■ What is being asked
Convert every line of the items below into a JSON list of strings, one string per line, leaving out blank lines.

■ Entries

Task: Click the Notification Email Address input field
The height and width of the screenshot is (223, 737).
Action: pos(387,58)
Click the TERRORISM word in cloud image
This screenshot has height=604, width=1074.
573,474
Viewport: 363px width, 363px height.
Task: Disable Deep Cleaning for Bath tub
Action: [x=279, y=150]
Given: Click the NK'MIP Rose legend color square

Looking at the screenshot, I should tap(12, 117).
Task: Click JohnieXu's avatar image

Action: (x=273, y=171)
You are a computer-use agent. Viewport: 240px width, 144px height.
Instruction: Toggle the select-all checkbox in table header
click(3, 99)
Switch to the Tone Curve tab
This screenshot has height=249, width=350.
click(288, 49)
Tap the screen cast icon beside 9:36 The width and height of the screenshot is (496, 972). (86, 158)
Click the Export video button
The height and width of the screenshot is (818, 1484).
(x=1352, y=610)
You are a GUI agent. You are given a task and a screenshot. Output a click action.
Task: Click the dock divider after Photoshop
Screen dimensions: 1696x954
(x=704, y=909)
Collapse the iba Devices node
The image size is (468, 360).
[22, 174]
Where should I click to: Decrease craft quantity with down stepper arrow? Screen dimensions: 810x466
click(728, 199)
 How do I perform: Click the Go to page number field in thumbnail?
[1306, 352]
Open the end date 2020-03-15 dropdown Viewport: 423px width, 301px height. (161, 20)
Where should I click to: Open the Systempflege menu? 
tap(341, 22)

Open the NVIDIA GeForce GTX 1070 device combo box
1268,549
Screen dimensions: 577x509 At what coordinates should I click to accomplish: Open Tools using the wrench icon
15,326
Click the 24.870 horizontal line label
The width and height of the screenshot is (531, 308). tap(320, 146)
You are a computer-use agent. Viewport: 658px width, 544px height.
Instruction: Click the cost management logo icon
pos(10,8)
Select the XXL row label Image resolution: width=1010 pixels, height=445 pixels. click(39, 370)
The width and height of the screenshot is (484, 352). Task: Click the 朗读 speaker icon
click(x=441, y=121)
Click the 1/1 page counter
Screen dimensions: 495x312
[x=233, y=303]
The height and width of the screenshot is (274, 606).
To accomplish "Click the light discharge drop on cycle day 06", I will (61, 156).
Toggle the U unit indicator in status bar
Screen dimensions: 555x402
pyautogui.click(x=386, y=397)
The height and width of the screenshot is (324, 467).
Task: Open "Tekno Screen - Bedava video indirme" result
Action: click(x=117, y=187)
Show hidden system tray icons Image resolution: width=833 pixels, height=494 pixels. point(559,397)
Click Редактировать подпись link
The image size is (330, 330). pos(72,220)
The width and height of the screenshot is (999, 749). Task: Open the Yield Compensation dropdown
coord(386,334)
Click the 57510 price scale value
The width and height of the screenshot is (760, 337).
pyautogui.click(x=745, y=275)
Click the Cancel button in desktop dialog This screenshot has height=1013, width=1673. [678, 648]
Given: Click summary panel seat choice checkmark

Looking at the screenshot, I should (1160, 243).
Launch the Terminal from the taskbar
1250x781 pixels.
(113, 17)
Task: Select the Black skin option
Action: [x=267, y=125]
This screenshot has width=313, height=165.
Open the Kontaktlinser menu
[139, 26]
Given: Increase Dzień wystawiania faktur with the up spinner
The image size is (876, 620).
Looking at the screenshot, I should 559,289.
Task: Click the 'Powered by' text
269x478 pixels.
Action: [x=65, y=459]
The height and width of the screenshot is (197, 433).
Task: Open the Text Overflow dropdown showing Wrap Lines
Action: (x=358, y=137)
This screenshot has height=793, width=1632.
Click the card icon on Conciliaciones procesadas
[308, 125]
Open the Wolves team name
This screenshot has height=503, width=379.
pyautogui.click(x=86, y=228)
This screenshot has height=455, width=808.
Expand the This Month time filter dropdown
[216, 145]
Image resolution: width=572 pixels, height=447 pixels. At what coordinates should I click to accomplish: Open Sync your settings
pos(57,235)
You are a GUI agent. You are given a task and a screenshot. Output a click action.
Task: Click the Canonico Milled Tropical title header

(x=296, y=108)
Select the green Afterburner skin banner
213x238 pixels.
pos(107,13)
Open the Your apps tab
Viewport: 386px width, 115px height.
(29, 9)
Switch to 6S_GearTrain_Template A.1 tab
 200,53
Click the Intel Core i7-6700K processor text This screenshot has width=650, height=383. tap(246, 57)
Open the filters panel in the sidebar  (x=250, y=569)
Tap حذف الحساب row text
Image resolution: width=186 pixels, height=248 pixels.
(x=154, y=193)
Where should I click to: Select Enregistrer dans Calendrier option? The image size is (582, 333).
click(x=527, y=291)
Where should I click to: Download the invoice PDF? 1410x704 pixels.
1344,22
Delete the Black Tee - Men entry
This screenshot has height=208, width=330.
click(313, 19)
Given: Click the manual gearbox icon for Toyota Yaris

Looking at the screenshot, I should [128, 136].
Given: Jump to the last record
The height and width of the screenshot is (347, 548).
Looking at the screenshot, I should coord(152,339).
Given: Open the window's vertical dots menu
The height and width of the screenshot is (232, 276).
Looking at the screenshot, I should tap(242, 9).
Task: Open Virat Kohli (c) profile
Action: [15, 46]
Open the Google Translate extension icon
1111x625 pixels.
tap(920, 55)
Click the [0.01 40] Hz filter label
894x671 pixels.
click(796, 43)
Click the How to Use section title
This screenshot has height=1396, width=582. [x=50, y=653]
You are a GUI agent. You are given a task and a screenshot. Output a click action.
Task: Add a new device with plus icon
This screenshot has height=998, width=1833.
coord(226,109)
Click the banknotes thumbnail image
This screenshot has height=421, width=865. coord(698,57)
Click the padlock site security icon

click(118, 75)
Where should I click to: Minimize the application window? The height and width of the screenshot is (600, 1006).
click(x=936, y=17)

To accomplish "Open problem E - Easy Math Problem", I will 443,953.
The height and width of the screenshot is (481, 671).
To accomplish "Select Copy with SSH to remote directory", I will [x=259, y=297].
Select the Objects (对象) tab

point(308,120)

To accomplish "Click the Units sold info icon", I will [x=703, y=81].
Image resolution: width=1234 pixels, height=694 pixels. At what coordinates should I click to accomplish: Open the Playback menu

■ Answer for this exercise
[
  "Task: Click the Notification Email Address input field",
  "The height and width of the screenshot is (223, 737).",
  "Action: pos(387,58)",
  "Click the TERRORISM word in cloud image",
  "This screenshot has height=604, width=1074.",
  "573,474",
  "Viewport: 363px width, 363px height.",
  "Task: Disable Deep Cleaning for Bath tub",
  "Action: [x=279, y=150]",
  "Given: Click the NK'MIP Rose legend color square",
  "Looking at the screenshot, I should tap(12, 117).",
  "Task: Click JohnieXu's avatar image",
  "Action: (x=273, y=171)",
  "You are a computer-use agent. Viewport: 240px width, 144px height.",
  "Instruction: Toggle the select-all checkbox in table header",
  "click(3, 99)",
  "Switch to the Tone Curve tab",
  "This screenshot has height=249, width=350.",
  "click(288, 49)",
  "Tap the screen cast icon beside 9:36 The width and height of the screenshot is (496, 972). (86, 158)",
  "Click the Export video button",
  "The height and width of the screenshot is (818, 1484).",
  "(x=1352, y=610)",
  "You are a GUI agent. You are given a task and a screenshot. Output a click action.",
  "Task: Click the dock divider after Photoshop",
  "Screen dimensions: 1696x954",
  "(x=704, y=909)",
  "Collapse the iba Devices node",
  "The image size is (468, 360).",
  "[22, 174]",
  "Where should I click to: Decrease craft quantity with down stepper arrow? Screen dimensions: 810x466",
  "click(728, 199)",
  " How do I perform: Click the Go to page number field in thumbnail?",
  "[1306, 352]",
  "Open the end date 2020-03-15 dropdown Viewport: 423px width, 301px height. (161, 20)",
  "Where should I click to: Open the Systempflege menu? ",
  "tap(341, 22)",
  "Open the NVIDIA GeForce GTX 1070 device combo box",
  "1268,549",
  "Screen dimensions: 577x509 At what coordinates should I click to accomplish: Open Tools using the wrench icon",
  "15,326",
  "Click the 24.870 horizontal line label",
  "The width and height of the screenshot is (531, 308). tap(320, 146)",
  "You are a computer-use agent. Viewport: 658px width, 544px height.",
  "Instruction: Click the cost management logo icon",
  "pos(10,8)",
  "Select the XXL row label Image resolution: width=1010 pixels, height=445 pixels. click(39, 370)",
  "The width and height of the screenshot is (484, 352). Task: Click the 朗读 speaker icon",
  "click(x=441, y=121)",
  "Click the 1/1 page counter",
  "Screen dimensions: 495x312",
  "[x=233, y=303]",
  "The height and width of the screenshot is (274, 606).",
  "To accomplish \"Click the light discharge drop on cycle day 06\", I will (61, 156).",
  "Toggle the U unit indicator in status bar",
  "Screen dimensions: 555x402",
  "pyautogui.click(x=386, y=397)",
  "The height and width of the screenshot is (324, 467).",
  "Task: Open \"Tekno Screen - Bedava video indirme\" result",
  "Action: click(x=117, y=187)",
  "Show hidden system tray icons Image resolution: width=833 pixels, height=494 pixels. point(559,397)",
  "Click Редактировать подпись link",
  "The image size is (330, 330). pos(72,220)",
  "The width and height of the screenshot is (999, 749). Task: Open the Yield Compensation dropdown",
  "coord(386,334)",
  "Click the 57510 price scale value",
  "The width and height of the screenshot is (760, 337).",
  "pyautogui.click(x=745, y=275)",
  "Click the Cancel button in desktop dialog This screenshot has height=1013, width=1673. [678, 648]",
  "Given: Click summary panel seat choice checkmark",
  "Looking at the screenshot, I should (1160, 243).",
  "Launch the Terminal from the taskbar",
  "1250x781 pixels.",
  "(113, 17)",
  "Task: Select the Black skin option",
  "Action: [x=267, y=125]",
  "This screenshot has width=313, height=165.",
  "Open the Kontaktlinser menu",
  "[139, 26]",
  "Given: Increase Dzień wystawiania faktur with the up spinner",
  "The image size is (876, 620).",
  "Looking at the screenshot, I should 559,289.",
  "Task: Click the 'Powered by' text",
  "269x478 pixels.",
  "Action: [x=65, y=459]",
  "The height and width of the screenshot is (197, 433).",
  "Task: Open the Text Overflow dropdown showing Wrap Lines",
  "Action: (x=358, y=137)",
  "This screenshot has height=793, width=1632.",
  "Click the card icon on Conciliaciones procesadas",
  "[308, 125]",
  "Open the Wolves team name",
  "This screenshot has height=503, width=379.",
  "pyautogui.click(x=86, y=228)",
  "This screenshot has height=455, width=808.",
  "Expand the This Month time filter dropdown",
  "[216, 145]",
  "Image resolution: width=572 pixels, height=447 pixels. At what coordinates should I click to accomplish: Open Sync your settings",
  "pos(57,235)",
  "You are a GUI agent. You are given a task and a screenshot. Output a click action.",
  "Task: Click the Canonico Milled Tropical title header",
  "(x=296, y=108)",
  "Select the green Afterburner skin banner",
  "213x238 pixels.",
  "pos(107,13)",
  "Open the Your apps tab",
  "Viewport: 386px width, 115px height.",
  "(29, 9)",
  "Switch to 6S_GearTrain_Template A.1 tab",
  " 200,53",
  "Click the Intel Core i7-6700K processor text This screenshot has width=650, height=383. tap(246, 57)",
  "Open the filters panel in the sidebar  (x=250, y=569)",
  "Tap حذف الحساب row text",
  "Image resolution: width=186 pixels, height=248 pixels.",
  "(x=154, y=193)",
  "Where should I click to: Select Enregistrer dans Calendrier option? The image size is (582, 333).",
  "click(x=527, y=291)",
  "Where should I click to: Download the invoice PDF? 1410x704 pixels.",
  "1344,22",
  "Delete the Black Tee - Men entry",
  "This screenshot has height=208, width=330.",
  "click(313, 19)",
  "Given: Click the manual gearbox icon for Toyota Yaris",
  "Looking at the screenshot, I should [128, 136].",
  "Given: Jump to the last record",
  "The height and width of the screenshot is (347, 548).",
  "Looking at the screenshot, I should coord(152,339).",
  "Given: Open the window's vertical dots menu",
  "The height and width of the screenshot is (232, 276).",
  "Looking at the screenshot, I should tap(242, 9).",
  "Task: Open Virat Kohli (c) profile",
  "Action: [15, 46]",
  "Open the Google Translate extension icon",
  "1111x625 pixels.",
  "tap(920, 55)",
  "Click the [0.01 40] Hz filter label",
  "894x671 pixels.",
  "click(796, 43)",
  "Click the How to Use section title",
  "This screenshot has height=1396, width=582. [x=50, y=653]",
  "You are a GUI agent. You are given a task and a screenshot. Output a click action.",
  "Task: Add a new device with plus icon",
  "This screenshot has height=998, width=1833.",
  "coord(226,109)",
  "Click the banknotes thumbnail image",
  "This screenshot has height=421, width=865. coord(698,57)",
  "Click the padlock site security icon",
  "click(118, 75)",
  "Where should I click to: Minimize the application window? The height and width of the screenshot is (600, 1006).",
  "click(x=936, y=17)",
  "To accomplish \"Open problem E - Easy Math Problem\", I will 443,953.",
  "The height and width of the screenshot is (481, 671).",
  "To accomplish \"Select Copy with SSH to remote directory\", I will [x=259, y=297].",
  "Select the Objects (对象) tab",
  "point(308,120)",
  "To accomplish \"Click the Units sold info icon\", I will [x=703, y=81].",
  "Image resolution: width=1234 pixels, height=694 pixels. At what coordinates should I click to accomplish: Open the Playback menu"
]